# WHAT THIS TASK INVOLVES
For this exercise, copy the records below exactly and exclude every image.
+++ SUPPLIED DATA
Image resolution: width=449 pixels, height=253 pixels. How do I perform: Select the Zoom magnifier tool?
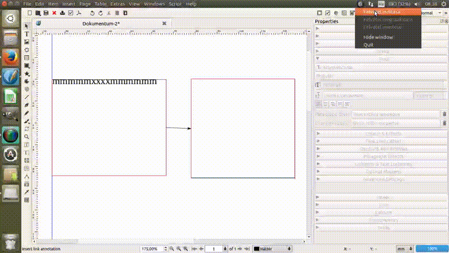point(26,136)
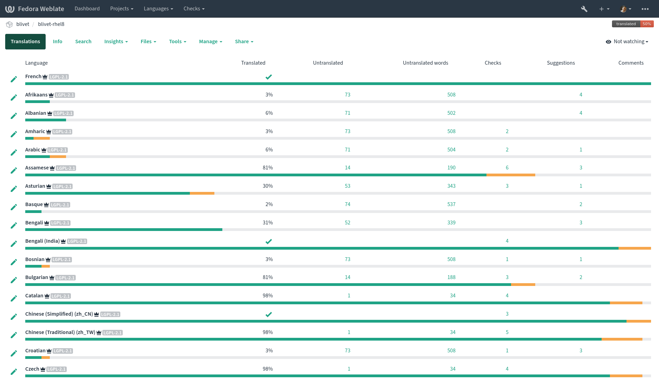This screenshot has width=659, height=380.
Task: Click the pencil edit icon for Czech
Action: [14, 372]
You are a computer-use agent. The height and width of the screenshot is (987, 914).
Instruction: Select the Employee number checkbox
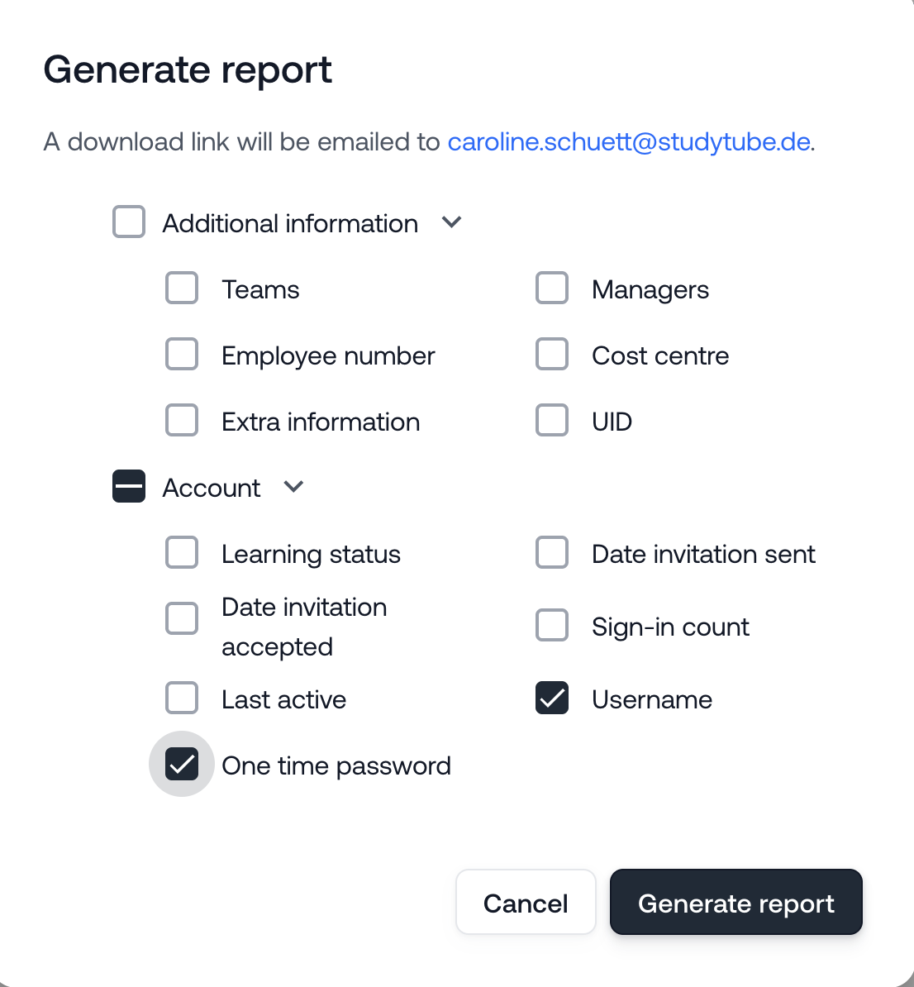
++++++
# RESULT OF THE EXERCISE
Image resolution: width=449 pixels, height=253 pixels. How do I perform: Select the Zoom magnifier tool?
point(26,136)
This screenshot has width=659, height=380.
Task: Click the pencil edit icon for Czech
Action: [14, 372]
You are a computer-use agent. The height and width of the screenshot is (987, 914).
Instruction: Select the Employee number checkbox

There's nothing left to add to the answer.